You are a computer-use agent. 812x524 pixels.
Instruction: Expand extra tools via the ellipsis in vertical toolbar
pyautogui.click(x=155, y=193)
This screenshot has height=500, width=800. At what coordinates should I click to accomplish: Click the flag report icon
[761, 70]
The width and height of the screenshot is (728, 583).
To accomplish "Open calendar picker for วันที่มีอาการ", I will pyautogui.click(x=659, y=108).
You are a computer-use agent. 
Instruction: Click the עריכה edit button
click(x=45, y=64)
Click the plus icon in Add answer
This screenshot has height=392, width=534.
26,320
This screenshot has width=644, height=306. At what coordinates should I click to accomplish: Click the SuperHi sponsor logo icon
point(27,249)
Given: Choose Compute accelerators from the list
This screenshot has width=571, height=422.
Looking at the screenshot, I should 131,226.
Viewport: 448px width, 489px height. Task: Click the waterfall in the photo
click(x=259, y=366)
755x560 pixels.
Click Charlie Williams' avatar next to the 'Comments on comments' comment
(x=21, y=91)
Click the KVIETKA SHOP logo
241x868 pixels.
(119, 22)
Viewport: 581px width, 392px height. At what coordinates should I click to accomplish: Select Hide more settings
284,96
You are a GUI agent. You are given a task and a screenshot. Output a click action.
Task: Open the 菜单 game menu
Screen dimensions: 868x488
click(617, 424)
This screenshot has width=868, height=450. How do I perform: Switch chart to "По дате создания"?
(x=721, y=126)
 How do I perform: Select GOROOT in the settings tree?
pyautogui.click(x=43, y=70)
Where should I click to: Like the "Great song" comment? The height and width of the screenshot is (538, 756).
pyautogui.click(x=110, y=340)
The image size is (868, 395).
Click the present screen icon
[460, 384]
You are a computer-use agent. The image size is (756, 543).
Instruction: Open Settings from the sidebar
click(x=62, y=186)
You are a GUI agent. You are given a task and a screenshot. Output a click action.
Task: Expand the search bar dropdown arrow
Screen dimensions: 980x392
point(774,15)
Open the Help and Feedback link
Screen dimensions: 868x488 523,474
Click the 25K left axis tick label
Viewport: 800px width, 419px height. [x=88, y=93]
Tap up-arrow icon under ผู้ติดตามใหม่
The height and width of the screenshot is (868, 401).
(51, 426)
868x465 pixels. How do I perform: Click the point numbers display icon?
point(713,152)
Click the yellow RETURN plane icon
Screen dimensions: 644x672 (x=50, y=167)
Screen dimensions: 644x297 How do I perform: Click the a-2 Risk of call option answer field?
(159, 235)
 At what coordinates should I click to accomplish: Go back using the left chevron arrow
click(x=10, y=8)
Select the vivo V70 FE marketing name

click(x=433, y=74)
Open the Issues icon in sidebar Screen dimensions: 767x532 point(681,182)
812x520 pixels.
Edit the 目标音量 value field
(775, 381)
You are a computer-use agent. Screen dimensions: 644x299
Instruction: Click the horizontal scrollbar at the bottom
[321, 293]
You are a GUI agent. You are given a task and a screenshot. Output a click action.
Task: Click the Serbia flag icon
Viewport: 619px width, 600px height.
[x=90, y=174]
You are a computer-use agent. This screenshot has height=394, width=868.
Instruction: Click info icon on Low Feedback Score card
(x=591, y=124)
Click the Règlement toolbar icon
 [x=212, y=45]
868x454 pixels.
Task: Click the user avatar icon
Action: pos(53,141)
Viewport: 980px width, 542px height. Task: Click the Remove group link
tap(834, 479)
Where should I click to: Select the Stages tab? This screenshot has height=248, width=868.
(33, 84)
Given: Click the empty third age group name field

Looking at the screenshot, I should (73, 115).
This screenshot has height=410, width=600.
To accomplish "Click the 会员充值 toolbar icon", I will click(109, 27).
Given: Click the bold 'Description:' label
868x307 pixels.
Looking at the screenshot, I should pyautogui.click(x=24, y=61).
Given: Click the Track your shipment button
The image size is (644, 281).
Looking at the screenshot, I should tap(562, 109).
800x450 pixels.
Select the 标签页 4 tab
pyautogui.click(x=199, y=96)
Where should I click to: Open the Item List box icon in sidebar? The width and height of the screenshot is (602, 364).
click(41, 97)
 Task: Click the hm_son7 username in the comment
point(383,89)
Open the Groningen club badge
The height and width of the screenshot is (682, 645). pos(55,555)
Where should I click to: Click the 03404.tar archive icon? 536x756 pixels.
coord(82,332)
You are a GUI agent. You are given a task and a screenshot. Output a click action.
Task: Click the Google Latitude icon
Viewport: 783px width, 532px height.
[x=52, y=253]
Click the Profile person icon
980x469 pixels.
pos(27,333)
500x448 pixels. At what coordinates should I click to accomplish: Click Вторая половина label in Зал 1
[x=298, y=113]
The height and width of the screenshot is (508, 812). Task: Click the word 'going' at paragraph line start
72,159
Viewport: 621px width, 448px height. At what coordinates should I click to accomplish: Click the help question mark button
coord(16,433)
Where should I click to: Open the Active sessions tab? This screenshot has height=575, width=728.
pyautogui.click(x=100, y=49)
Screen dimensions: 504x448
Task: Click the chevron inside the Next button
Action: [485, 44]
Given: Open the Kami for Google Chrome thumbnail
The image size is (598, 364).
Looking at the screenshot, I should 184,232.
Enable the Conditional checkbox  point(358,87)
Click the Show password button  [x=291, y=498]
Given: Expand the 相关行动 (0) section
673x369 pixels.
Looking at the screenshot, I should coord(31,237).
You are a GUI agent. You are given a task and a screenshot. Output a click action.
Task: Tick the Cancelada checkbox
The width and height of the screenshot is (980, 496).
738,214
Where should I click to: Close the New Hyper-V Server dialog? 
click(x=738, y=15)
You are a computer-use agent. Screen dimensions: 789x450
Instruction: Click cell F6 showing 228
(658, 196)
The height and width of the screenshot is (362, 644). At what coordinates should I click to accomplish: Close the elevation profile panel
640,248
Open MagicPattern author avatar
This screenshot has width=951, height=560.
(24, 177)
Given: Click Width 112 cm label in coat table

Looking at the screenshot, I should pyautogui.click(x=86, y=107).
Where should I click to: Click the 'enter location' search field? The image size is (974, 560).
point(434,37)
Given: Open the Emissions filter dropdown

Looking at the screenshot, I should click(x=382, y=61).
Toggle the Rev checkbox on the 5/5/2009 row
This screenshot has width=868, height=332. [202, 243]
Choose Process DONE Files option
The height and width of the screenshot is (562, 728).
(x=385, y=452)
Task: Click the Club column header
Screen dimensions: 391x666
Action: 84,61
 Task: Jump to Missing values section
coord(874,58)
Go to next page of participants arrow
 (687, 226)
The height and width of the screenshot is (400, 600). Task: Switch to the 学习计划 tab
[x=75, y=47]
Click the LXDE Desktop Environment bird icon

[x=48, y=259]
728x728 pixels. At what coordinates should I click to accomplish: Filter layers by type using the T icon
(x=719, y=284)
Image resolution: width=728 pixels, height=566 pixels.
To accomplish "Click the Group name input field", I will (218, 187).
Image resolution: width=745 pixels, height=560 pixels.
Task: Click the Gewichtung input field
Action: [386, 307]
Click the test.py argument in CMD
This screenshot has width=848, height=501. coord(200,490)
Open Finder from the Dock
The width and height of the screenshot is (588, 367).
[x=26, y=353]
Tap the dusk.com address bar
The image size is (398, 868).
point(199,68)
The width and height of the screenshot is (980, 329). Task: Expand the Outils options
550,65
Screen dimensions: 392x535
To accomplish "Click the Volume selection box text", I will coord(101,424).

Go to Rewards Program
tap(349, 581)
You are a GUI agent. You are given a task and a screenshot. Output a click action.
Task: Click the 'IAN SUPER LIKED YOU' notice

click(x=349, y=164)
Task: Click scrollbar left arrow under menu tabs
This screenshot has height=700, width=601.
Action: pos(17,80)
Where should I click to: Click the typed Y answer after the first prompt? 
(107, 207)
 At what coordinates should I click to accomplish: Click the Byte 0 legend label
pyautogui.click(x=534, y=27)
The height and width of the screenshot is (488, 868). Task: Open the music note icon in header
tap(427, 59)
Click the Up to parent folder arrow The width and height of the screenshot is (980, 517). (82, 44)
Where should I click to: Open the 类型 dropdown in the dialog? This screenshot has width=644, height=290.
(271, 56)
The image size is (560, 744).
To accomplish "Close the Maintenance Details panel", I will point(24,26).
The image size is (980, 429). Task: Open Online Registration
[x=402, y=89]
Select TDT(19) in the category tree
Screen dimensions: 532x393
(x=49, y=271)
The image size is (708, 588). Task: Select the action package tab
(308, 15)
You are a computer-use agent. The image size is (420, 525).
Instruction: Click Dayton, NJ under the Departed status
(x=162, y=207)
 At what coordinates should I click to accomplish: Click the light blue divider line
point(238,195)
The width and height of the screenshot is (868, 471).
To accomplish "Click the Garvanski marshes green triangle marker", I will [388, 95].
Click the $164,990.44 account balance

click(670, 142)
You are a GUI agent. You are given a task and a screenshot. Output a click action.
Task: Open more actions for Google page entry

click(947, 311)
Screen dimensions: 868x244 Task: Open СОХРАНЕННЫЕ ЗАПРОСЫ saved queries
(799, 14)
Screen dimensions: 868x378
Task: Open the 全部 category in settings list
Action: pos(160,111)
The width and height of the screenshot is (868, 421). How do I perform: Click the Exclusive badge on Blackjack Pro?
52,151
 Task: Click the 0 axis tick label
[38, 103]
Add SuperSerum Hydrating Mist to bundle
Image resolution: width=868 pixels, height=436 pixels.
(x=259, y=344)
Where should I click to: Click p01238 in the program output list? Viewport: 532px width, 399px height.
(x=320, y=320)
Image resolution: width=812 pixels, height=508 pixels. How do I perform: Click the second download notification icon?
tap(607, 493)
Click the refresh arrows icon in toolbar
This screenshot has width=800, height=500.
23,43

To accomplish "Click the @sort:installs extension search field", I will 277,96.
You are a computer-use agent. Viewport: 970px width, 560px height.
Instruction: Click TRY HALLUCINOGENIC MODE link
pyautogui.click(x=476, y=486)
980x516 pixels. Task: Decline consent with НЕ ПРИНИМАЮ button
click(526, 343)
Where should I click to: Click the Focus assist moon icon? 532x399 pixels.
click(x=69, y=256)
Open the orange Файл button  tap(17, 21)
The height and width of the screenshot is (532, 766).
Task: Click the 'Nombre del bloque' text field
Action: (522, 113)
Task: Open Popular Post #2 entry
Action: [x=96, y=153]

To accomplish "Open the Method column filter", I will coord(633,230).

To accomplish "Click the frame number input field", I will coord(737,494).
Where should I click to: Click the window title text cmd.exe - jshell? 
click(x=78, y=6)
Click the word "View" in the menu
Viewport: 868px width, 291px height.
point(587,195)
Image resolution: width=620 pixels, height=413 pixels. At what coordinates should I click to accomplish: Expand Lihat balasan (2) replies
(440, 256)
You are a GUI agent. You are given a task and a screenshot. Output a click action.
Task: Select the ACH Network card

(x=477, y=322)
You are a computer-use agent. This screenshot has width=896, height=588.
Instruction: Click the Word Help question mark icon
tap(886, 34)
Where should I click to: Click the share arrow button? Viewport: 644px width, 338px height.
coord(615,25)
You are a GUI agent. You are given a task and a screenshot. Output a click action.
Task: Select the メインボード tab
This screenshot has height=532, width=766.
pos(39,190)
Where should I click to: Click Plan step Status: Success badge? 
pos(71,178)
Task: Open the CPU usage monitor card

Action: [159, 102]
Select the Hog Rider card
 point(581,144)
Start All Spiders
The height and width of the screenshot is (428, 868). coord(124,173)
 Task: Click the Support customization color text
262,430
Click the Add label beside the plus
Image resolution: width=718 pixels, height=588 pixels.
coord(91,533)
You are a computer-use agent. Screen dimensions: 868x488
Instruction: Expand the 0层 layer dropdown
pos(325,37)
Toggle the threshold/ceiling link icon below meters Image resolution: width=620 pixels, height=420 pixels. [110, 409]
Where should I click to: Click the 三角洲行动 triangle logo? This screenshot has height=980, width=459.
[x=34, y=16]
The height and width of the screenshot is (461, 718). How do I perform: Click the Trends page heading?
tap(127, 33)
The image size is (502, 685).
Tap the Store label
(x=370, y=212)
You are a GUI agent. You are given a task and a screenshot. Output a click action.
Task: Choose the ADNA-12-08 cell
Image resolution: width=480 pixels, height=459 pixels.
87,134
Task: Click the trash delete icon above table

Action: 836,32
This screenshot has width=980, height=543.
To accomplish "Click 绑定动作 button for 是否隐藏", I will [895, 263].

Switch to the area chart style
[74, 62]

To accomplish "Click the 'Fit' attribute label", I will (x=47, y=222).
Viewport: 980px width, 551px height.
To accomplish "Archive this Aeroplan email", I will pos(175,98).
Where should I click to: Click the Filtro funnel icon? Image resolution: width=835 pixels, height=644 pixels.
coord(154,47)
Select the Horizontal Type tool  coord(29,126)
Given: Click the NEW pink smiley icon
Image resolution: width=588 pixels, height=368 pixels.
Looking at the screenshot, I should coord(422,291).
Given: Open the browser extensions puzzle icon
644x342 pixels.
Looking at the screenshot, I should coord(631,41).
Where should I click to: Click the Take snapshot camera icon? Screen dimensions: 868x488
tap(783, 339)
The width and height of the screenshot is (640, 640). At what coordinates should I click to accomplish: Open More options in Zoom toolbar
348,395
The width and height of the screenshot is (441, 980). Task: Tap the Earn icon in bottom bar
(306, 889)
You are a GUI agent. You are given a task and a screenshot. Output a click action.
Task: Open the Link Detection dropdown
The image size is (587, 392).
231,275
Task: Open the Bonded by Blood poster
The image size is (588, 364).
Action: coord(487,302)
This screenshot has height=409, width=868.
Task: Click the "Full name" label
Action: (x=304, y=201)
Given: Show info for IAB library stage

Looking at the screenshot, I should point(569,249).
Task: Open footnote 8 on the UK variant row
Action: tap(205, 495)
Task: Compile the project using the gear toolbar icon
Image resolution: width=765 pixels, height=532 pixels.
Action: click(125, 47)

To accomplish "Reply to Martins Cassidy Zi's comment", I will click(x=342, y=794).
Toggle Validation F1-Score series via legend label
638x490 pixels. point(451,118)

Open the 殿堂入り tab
######
ABOUT THIS EXERCISE - From the entries above, return exactly the line containing "Instruction: Expand the 0层 layer dropdown", the line containing "The image size is (502, 685).", and all lines between, and nothing else.

ANSWER TO THIS TASK -
Instruction: Expand the 0层 layer dropdown
pos(325,37)
Toggle the threshold/ceiling link icon below meters Image resolution: width=620 pixels, height=420 pixels. [110, 409]
Where should I click to: Click the 三角洲行动 triangle logo? This screenshot has height=980, width=459.
[x=34, y=16]
The height and width of the screenshot is (461, 718). How do I perform: Click the Trends page heading?
tap(127, 33)
The image size is (502, 685).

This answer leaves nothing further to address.